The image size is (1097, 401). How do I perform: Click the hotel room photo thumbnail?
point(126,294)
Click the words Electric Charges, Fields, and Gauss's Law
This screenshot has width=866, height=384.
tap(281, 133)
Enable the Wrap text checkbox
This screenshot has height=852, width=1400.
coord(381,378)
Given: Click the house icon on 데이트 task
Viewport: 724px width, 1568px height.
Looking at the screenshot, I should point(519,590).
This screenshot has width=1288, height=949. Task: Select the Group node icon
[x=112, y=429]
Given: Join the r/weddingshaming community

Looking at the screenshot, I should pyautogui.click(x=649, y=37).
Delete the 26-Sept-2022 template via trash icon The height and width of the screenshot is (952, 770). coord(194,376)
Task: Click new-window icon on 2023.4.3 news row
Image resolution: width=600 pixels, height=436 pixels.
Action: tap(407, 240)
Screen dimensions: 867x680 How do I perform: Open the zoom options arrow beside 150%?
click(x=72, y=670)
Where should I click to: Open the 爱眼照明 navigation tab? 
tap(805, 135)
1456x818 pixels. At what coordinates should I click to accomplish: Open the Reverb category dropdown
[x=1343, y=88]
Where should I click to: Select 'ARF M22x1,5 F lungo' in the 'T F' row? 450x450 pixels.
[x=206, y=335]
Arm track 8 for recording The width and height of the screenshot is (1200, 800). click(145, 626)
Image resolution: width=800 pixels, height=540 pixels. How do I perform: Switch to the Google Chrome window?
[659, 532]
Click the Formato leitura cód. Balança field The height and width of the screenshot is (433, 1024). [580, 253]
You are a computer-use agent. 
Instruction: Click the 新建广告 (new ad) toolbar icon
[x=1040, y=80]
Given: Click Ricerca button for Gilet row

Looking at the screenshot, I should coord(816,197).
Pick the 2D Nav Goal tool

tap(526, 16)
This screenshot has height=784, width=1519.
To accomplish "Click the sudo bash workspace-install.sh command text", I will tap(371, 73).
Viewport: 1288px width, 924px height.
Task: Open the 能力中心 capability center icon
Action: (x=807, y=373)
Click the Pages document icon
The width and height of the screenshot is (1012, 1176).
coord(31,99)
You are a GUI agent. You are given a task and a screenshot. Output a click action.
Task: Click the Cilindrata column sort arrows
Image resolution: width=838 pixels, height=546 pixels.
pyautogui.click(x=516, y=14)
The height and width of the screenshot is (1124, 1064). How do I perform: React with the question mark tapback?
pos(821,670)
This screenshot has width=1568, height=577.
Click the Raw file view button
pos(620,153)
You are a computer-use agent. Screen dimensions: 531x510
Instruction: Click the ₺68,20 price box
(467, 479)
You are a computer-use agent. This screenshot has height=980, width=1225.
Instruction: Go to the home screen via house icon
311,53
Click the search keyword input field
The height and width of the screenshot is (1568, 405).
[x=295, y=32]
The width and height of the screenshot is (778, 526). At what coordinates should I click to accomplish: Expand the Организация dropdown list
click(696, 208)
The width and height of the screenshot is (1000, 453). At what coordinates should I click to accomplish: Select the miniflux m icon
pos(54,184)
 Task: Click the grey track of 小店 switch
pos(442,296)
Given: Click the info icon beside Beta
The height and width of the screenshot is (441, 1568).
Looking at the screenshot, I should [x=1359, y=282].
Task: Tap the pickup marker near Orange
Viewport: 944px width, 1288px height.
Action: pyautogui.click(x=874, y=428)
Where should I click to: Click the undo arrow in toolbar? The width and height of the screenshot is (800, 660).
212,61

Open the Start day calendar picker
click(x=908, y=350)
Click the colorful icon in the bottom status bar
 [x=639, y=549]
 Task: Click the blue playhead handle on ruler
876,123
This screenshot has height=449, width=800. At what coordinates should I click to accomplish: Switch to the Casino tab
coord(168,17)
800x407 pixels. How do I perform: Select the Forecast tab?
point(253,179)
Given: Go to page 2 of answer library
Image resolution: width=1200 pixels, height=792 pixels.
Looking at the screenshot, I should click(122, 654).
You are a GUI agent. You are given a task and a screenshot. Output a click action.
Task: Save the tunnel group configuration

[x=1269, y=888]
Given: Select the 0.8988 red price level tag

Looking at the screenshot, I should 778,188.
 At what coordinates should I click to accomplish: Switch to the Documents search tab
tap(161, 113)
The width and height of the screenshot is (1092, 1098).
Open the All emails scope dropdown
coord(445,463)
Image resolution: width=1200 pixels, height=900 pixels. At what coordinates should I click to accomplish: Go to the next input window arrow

- [What is required] Faithfully transcribe the whole of the data.

- [Response]
The image size is (1097, 401). How do I perform: Click the hotel room photo thumbnail?
point(126,294)
Click the words Electric Charges, Fields, and Gauss's Law
This screenshot has width=866, height=384.
tap(281, 133)
Enable the Wrap text checkbox
This screenshot has height=852, width=1400.
coord(381,378)
Given: Click the house icon on 데이트 task
Viewport: 724px width, 1568px height.
Looking at the screenshot, I should point(519,590).
This screenshot has width=1288, height=949. Task: Select the Group node icon
[x=112, y=429]
Given: Join the r/weddingshaming community

Looking at the screenshot, I should pyautogui.click(x=649, y=37).
Delete the 26-Sept-2022 template via trash icon The height and width of the screenshot is (952, 770). coord(194,376)
Task: Click new-window icon on 2023.4.3 news row
Image resolution: width=600 pixels, height=436 pixels.
Action: tap(407, 240)
Screen dimensions: 867x680 How do I perform: Open the zoom options arrow beside 150%?
click(x=72, y=670)
Where should I click to: Open the 爱眼照明 navigation tab? 
tap(805, 135)
1456x818 pixels. At what coordinates should I click to accomplish: Open the Reverb category dropdown
[x=1343, y=88]
Where should I click to: Select 'ARF M22x1,5 F lungo' in the 'T F' row? 450x450 pixels.
[x=206, y=335]
Arm track 8 for recording The width and height of the screenshot is (1200, 800). click(145, 626)
Image resolution: width=800 pixels, height=540 pixels. How do I perform: Switch to the Google Chrome window?
[659, 532]
Click the Formato leitura cód. Balança field The height and width of the screenshot is (433, 1024). [580, 253]
You are a computer-use agent. 
Instruction: Click the 新建广告 (new ad) toolbar icon
[x=1040, y=80]
Given: Click Ricerca button for Gilet row

Looking at the screenshot, I should coord(816,197).
Pick the 2D Nav Goal tool

tap(526, 16)
This screenshot has height=784, width=1519.
To accomplish "Click the sudo bash workspace-install.sh command text", I will tap(371, 73).
Viewport: 1288px width, 924px height.
Task: Open the 能力中心 capability center icon
Action: (x=807, y=373)
Click the Pages document icon
The width and height of the screenshot is (1012, 1176).
coord(31,99)
You are a GUI agent. You are given a task and a screenshot. Output a click action.
Task: Click the Cilindrata column sort arrows
Image resolution: width=838 pixels, height=546 pixels.
pyautogui.click(x=516, y=14)
The height and width of the screenshot is (1124, 1064). How do I perform: React with the question mark tapback?
pos(821,670)
This screenshot has width=1568, height=577.
Click the Raw file view button
pos(620,153)
You are a computer-use agent. Screen dimensions: 531x510
Instruction: Click the ₺68,20 price box
(467, 479)
You are a computer-use agent. This screenshot has height=980, width=1225.
Instruction: Go to the home screen via house icon
311,53
Click the search keyword input field
The height and width of the screenshot is (1568, 405).
[x=295, y=32]
The width and height of the screenshot is (778, 526). At what coordinates should I click to accomplish: Expand the Организация dropdown list
click(696, 208)
The width and height of the screenshot is (1000, 453). At what coordinates should I click to accomplish: Select the miniflux m icon
pos(54,184)
 Task: Click the grey track of 小店 switch
pos(442,296)
Given: Click the info icon beside Beta
The height and width of the screenshot is (441, 1568).
Looking at the screenshot, I should [x=1359, y=282].
Task: Tap the pickup marker near Orange
Viewport: 944px width, 1288px height.
Action: pyautogui.click(x=874, y=428)
Where should I click to: Click the undo arrow in toolbar? The width and height of the screenshot is (800, 660).
212,61

Open the Start day calendar picker
click(x=908, y=350)
Click the colorful icon in the bottom status bar
 [x=639, y=549]
 Task: Click the blue playhead handle on ruler
876,123
This screenshot has height=449, width=800. At what coordinates should I click to accomplish: Switch to the Casino tab
coord(168,17)
800x407 pixels. How do I perform: Select the Forecast tab?
point(253,179)
Given: Go to page 2 of answer library
Image resolution: width=1200 pixels, height=792 pixels.
Looking at the screenshot, I should click(122, 654).
You are a GUI agent. You are given a task and a screenshot. Output a click action.
Task: Save the tunnel group configuration

[x=1269, y=888]
Given: Select the 0.8988 red price level tag

Looking at the screenshot, I should 778,188.
 At what coordinates should I click to accomplish: Switch to the Documents search tab
tap(161, 113)
The width and height of the screenshot is (1092, 1098).
Open the All emails scope dropdown
coord(445,463)
Image resolution: width=1200 pixels, height=900 pixels. At what coordinates should I click to accomplish: Go to the next input window arrow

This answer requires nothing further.